Le Department of Labor américain a annoncé la création de 162 000 nouveaux emplois en août, un résultat trois fois supérieur aux prévisions et le plus élevé depuis cinq mois, compensant entièrement la baisse de 23 000 emplois enregistrée en juillet.
Des chiffres d’une telle ampleur ont obligé le marché à réviser, dès vendredi, la probabilité d’une hausse des taux de la Fed en septembre, de 49,4 % à 58,4 %. Plus tôt dans la semaine, cette probabilité n’était estimée qu’à 35–36 %.
Le secteur des services aux États-Unis s’est accéléré plus que prévu en août. L’indice d’activité des services ISM est passé de 54,1 en juillet à 55,4, atteignant un plus haut de six mois. Les économistes n’anticipaient qu’une légère hausse à 54,3. Le secteur manufacturier, en revanche, a montré un léger ralentissement : l’indice manufacturier ISM a reculé de 55,6 en juillet à 54,6, tout en demeurant nettement en zone d’expansion.

L’économie américaine fait preuve d’une résilience remarquable. Dans son rapport d’avril, le FMI prévoyait une croissance du PIB américain de 2,4 % en 2026 et un taux de chômage proche de 4 %. Les données actuelles confirment ces prévisions et les dépassent même dans certains secteurs.
Jeudi, le gouverneur de la Fed Christopher Waller a déclaré qu’il penchait pour un maintien du taux inchangé à condition que l’inflation continue de ralentir. Le rapport sur l’emploi a toutefois fait pencher la balance en faveur des faucons. À la fin de la semaine, les contrats à terme sur les fed funds intégraient une probabilité de 58,4 % d’une hausse de 25 points de base lors de la réunion des 15–16 septembre.

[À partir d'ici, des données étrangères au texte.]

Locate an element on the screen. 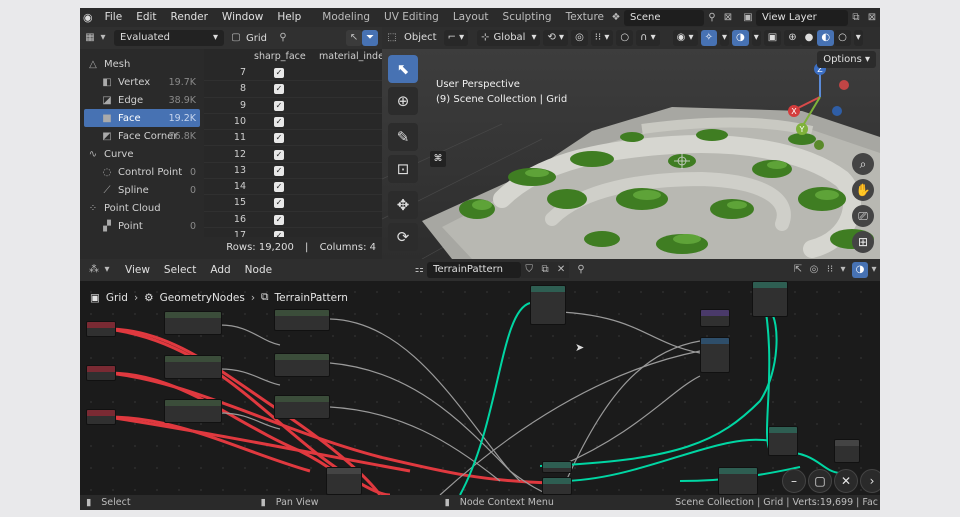 The image size is (960, 517). evaluation-dropdown: Evaluated ▾ is located at coordinates (169, 38).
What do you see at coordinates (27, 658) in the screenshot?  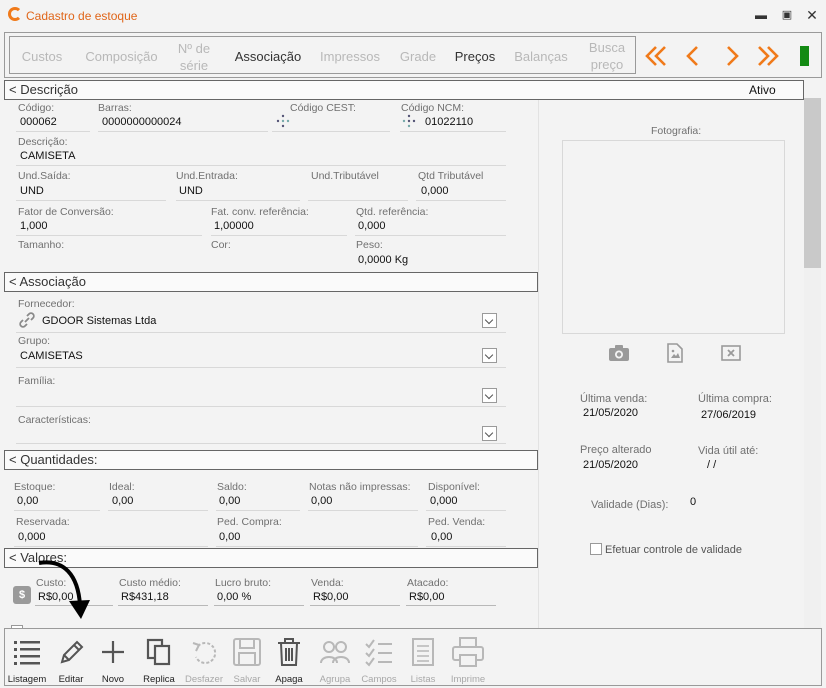 I see `listagem-button: Listagem` at bounding box center [27, 658].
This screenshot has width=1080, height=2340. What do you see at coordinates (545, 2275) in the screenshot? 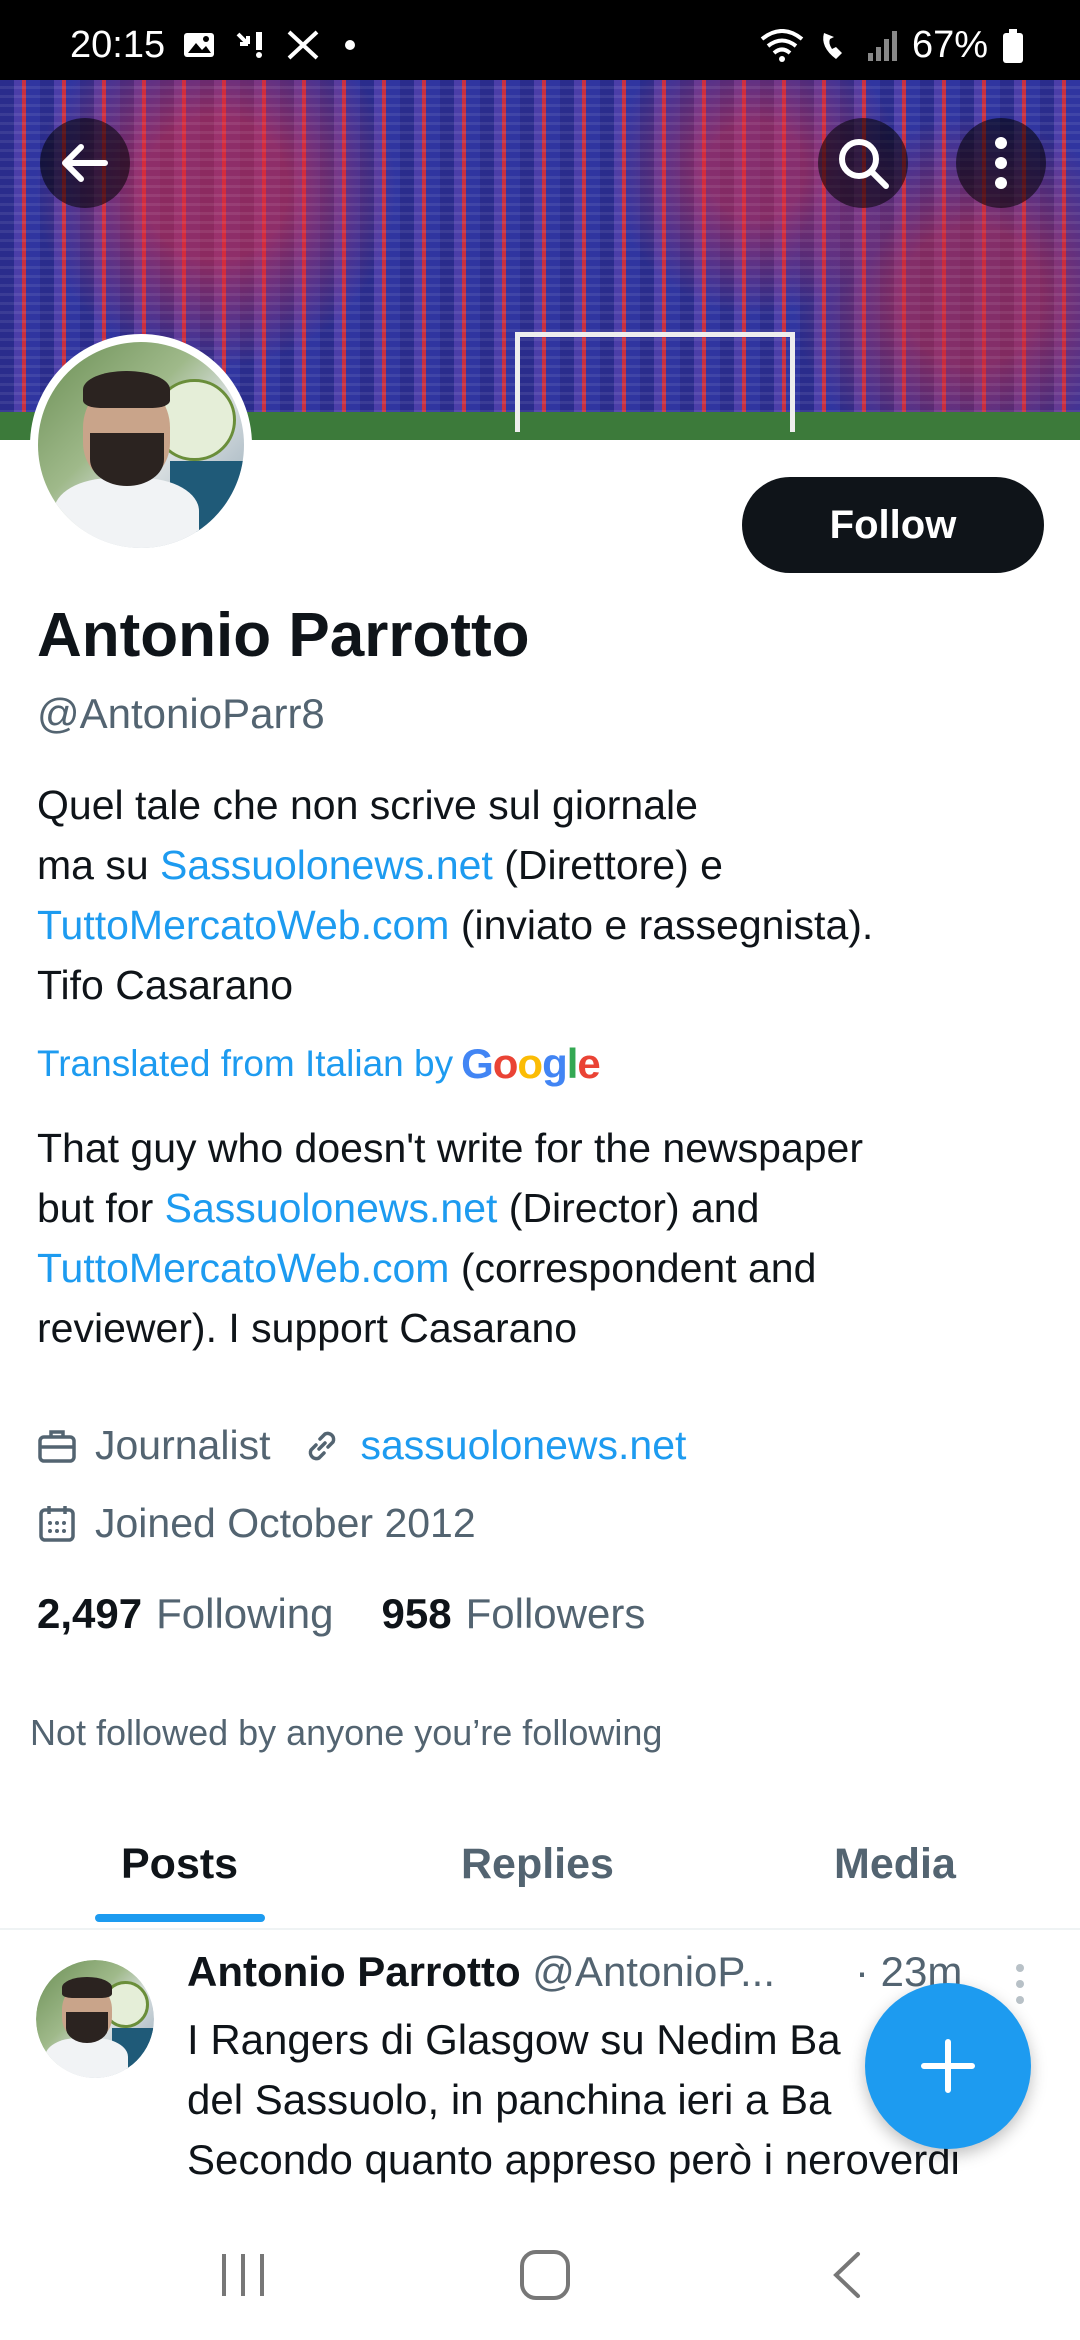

La guerre dans le golfe Persique continue de mettre sous pression les marchés mondiaux de l’énergie. Plus le conflit se prolonge, plus l’incertitude est grande et plus la demande de dollar en tant que valeur refuge se renforce. En tant que grand exportateur de pétrole, les États-Unis sont mieux protégés contre un choc énergétique que l’Europe ou le Japon, ce qui confère au dollar un avantage supplémentaire. Si la guerre prend fin, la demande pour les actifs refuges pourrait se défaire assez rapidement, y compris via des sorties du dollar. Il convient également de noter qu’un niveau élevé d’incertitude fragilise la position du pétrodollar : certaines transactions pétrolières sont déjà réglées dans d’autres devises, estimées à environ 15–20 % selon différentes mesures.

Le rapport de la CFTC publié vendredi a montré que les spéculateurs continuent de réduire leur position longue nette agrégée sur le dollar, tombée à 26,7 milliards de dollars — cinquième semaine consécutive de réduction. Le recul depuis le pic de juillet à 39,8 milliards de dollars est déjà significatif. Un marché du travail solide a soutenu le dollar, mais un moteur supplémentaire est nécessaire pour le ramener sur une trajectoire haussière durable.
Le marché attend la publication, le 11 septembre, du rapport sur l’inflation américaine pour le mois d’août. Si l’inflation s’avère supérieure à la lecture de juillet, cela augmentera la probabilité d’une hausse des taux de la Fed en septembre et soutiendra le dollar. Si l’inflation continue de s’atténuer, la Fed laissera très probablement ses taux d’intérêt inchangés et le dollar poursuivra son repli.
À l’heure actuelle, il existe peu de raisons d’anticiper un renforcement généralisé du dollar sur l’ensemble du marché des changes.